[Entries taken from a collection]
-=-=-

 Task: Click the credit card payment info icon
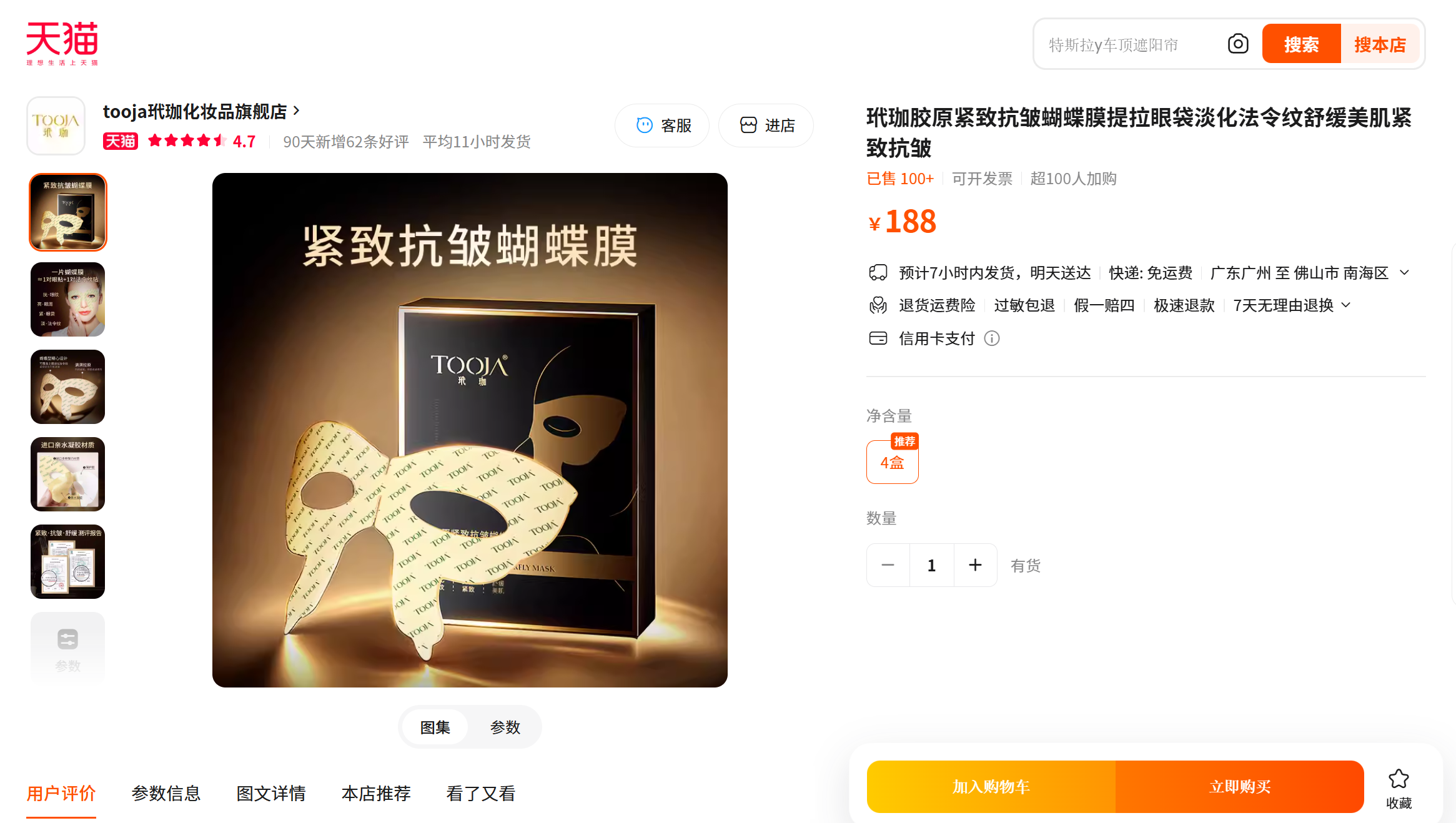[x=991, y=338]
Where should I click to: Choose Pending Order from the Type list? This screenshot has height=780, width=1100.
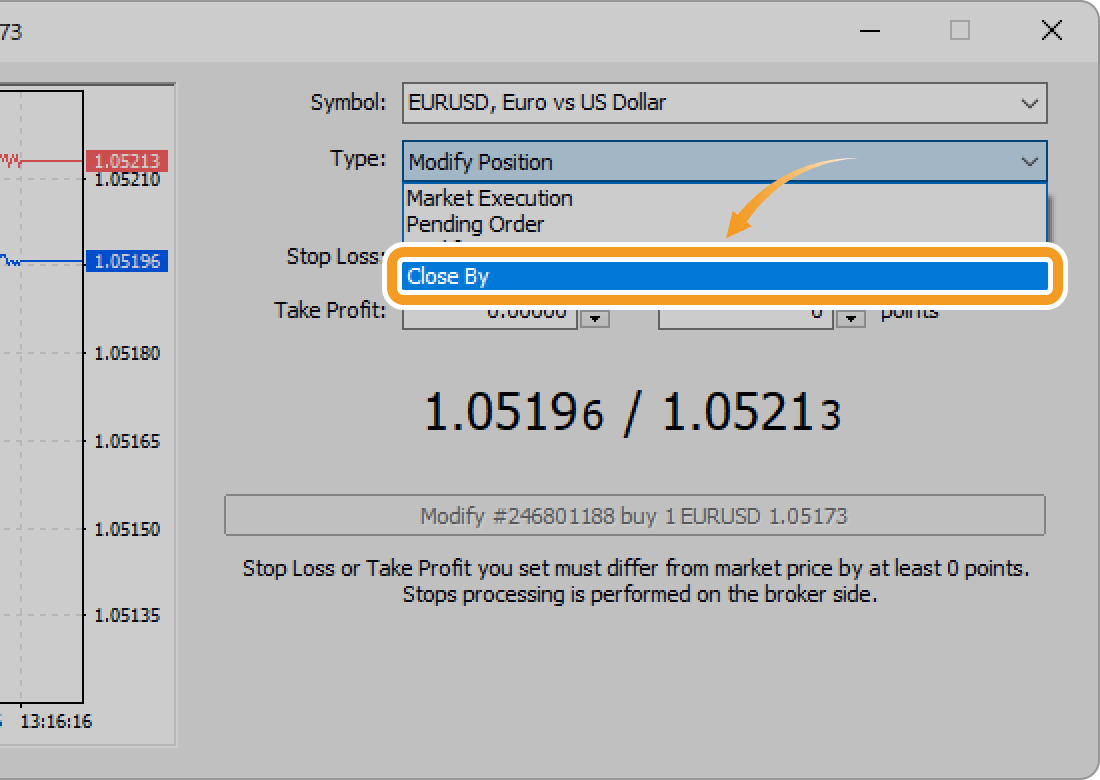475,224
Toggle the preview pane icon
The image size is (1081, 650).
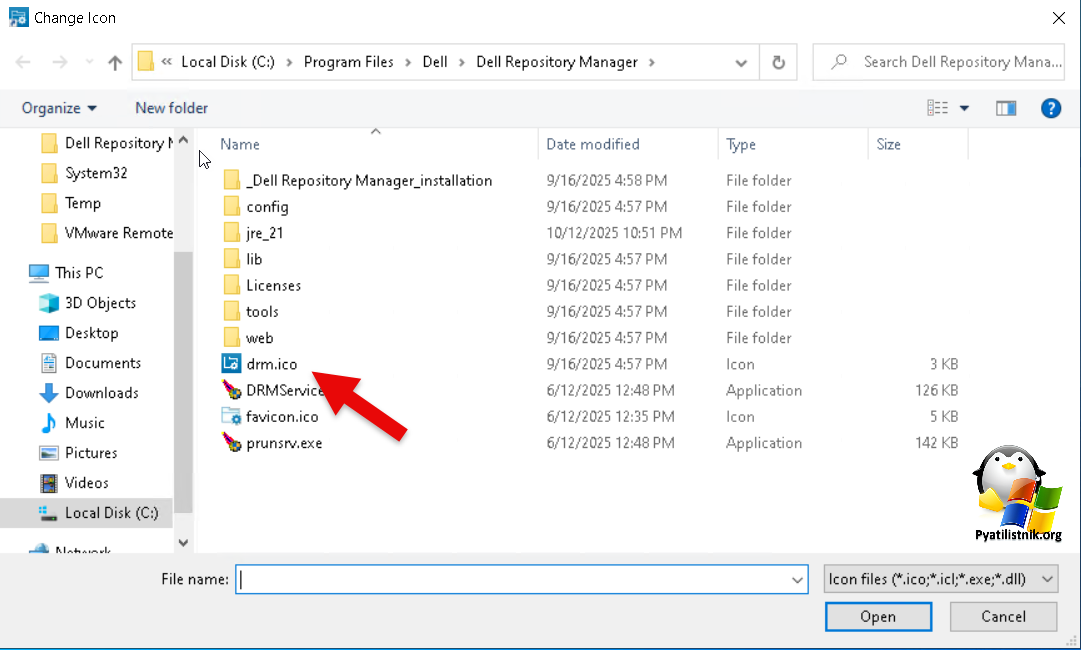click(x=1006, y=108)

-=-=-

_What this task involves_
Hand back all the entries exactly, leaving out the pictures.

_Answer space_
 Task: Click the credit card payment info icon
[x=991, y=338]
Where should I click to: Choose Pending Order from the Type list? This screenshot has height=780, width=1100.
475,224
Toggle the preview pane icon
The image size is (1081, 650).
click(x=1006, y=108)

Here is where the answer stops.